WALTER VELTRONI - Le emozioni che abbiamo vissuto. Gli anni ’70, sole e luna
con la partecipazione di Khamilla
Dopo il successo del racconto dedicato agli anni ’60, Walter Veltroni torna a teatro con un nuovo capitolo di Le emozioni che abbiamo vissuto, questa volta per attraversare uno dei decenni più intensi, contraddittori e decisivi della nostra storia recente.
Gli anni settanta sono un Giano bifronte. Da un lato si consolidano le grandi spinte per la libertà e i diritti civili maturate negli anni sessanta: la legge sul divorzio confermata dal referendum, e quella sull’aborto, e poi il voto a diciotto anni, lo statuto dei lavoratori e la fine dei manicomi; dall’altro lato, i settanta sono il decennio della violenza politica più efferata, dei ragazzi di destra e di sinistra uccisi nella più stupida guerra mai dichiarata.
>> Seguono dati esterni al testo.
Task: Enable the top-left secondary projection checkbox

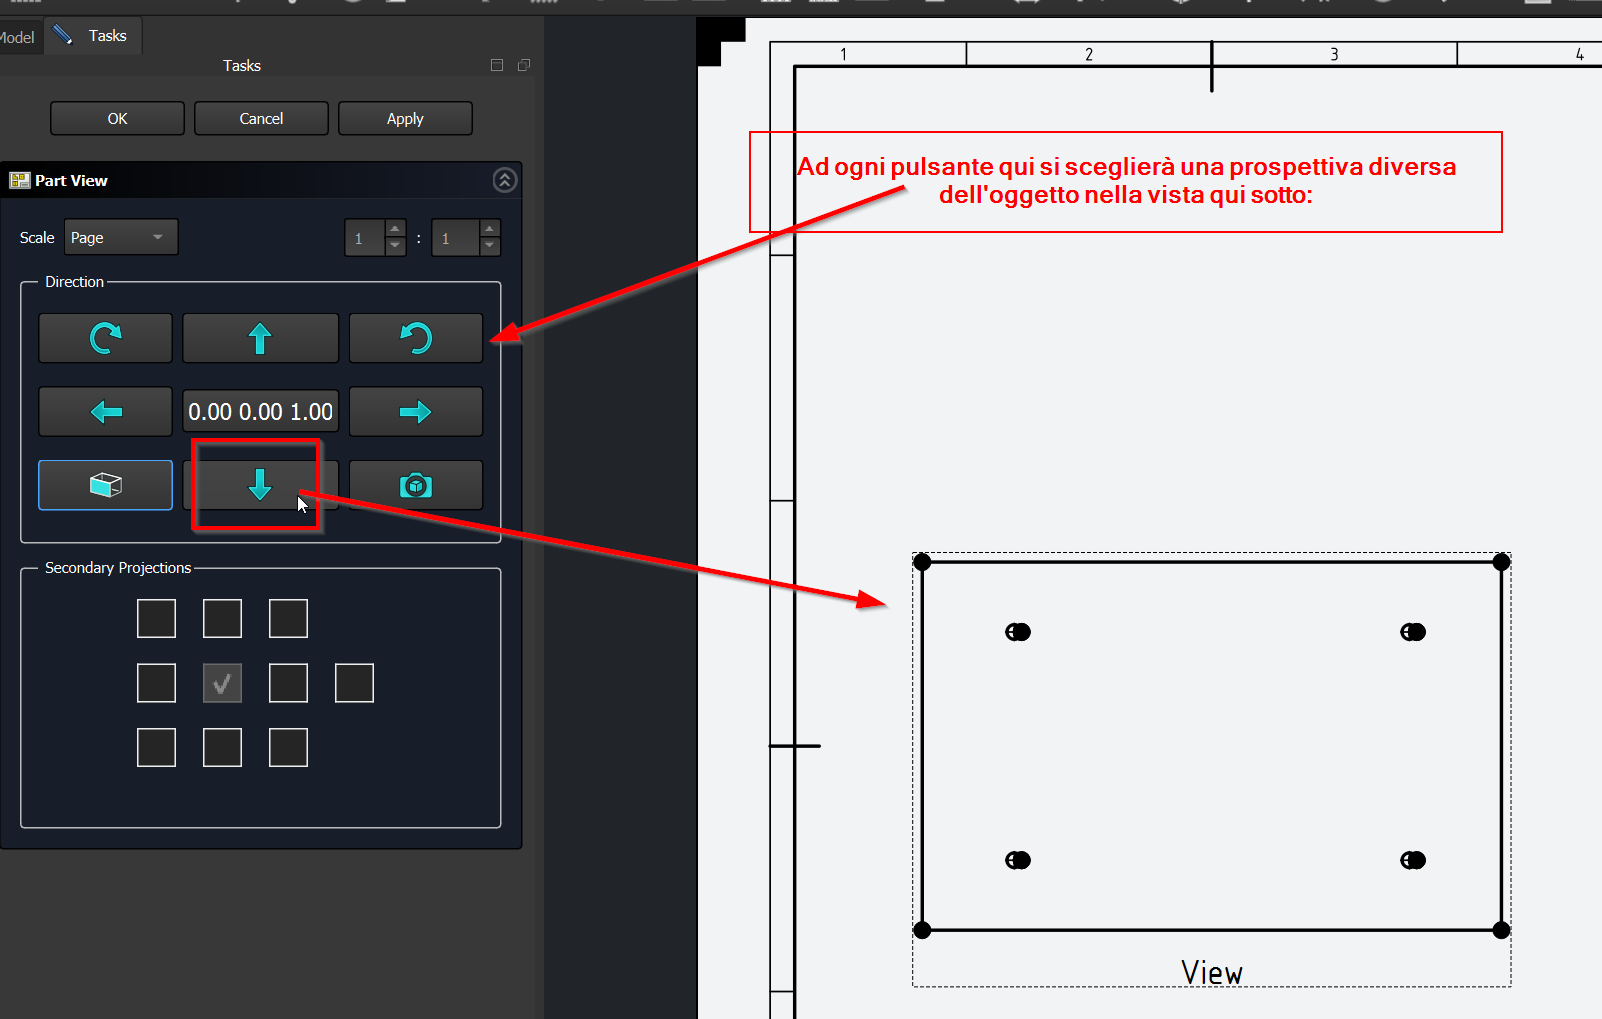Action: coord(156,619)
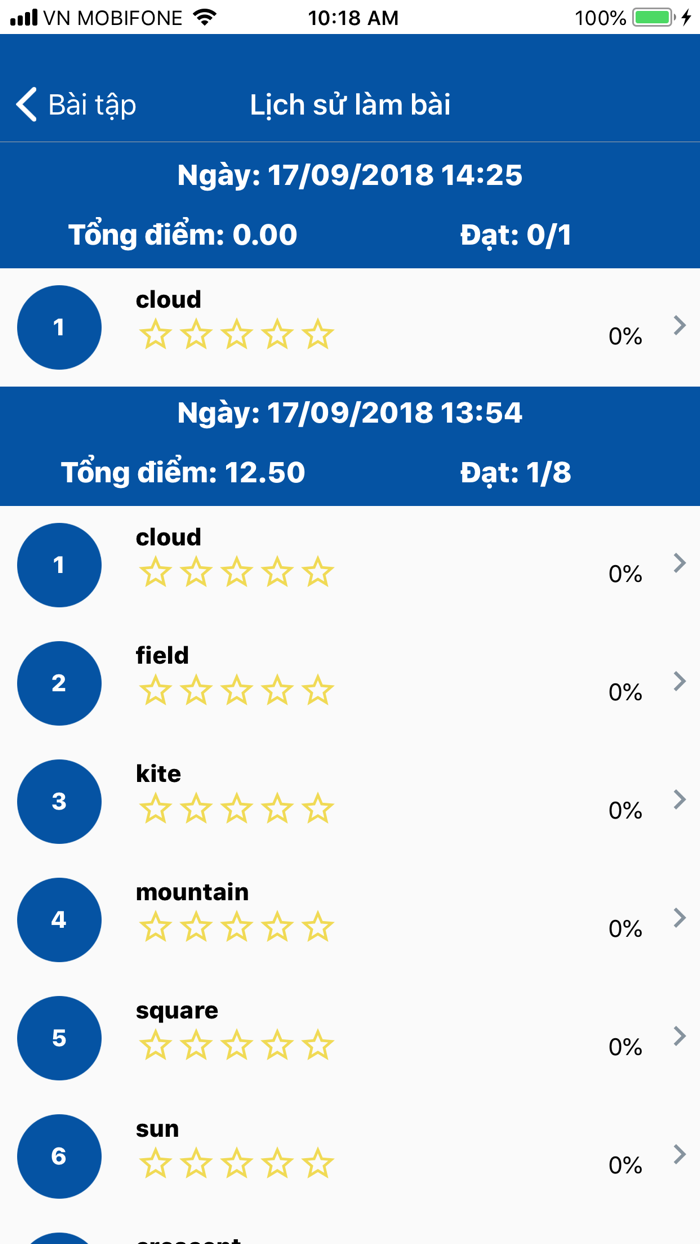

È il decennio dei sequestri, delle gambizzazioni, della mafia che uccide centinaia di persone. Sul piano culturale è il tempo delle radio libere, del grande cinema – da Novecento ad Arancia Meccanica -,dell’uccisione di Pasolini e della fine dei Beatles, de La storia di Elsa Morante, di Alto Gradimento e di Italia Germania 4-3.
Ma soprattutto, sono anni della musica: i grandi cantautori italiani, da Lucio Battisti a Fabrizio De André, fino a Lucio Dalla, De Gregori, Venditti e Vasco Rossi, ancora oggi punti di riferimento trasversali. Canzoni attraversate da un forte impegno civile e politico, accanto a sperimentazioni e contaminazioni internazionali: il rock, il punk, la new wave, le influenze reggae, fino alla disco music che accompagna e racconta il cambiamento dei linguaggi e dei corpi nello spazio pubblico.
Il racconto si sviluppa con il ritmo del teatro di narrazione e si arricchisce della presenza musicale dal vivo di Camilla Tetti, in arte Khamilla, giovane artista della generazione Z che interpreta e restituisce le canzoni di quegli anni. La musica diventa così parte integrante della drammaturgia, accompagnando il racconto e trasformandolo in un’esperienza condivisa.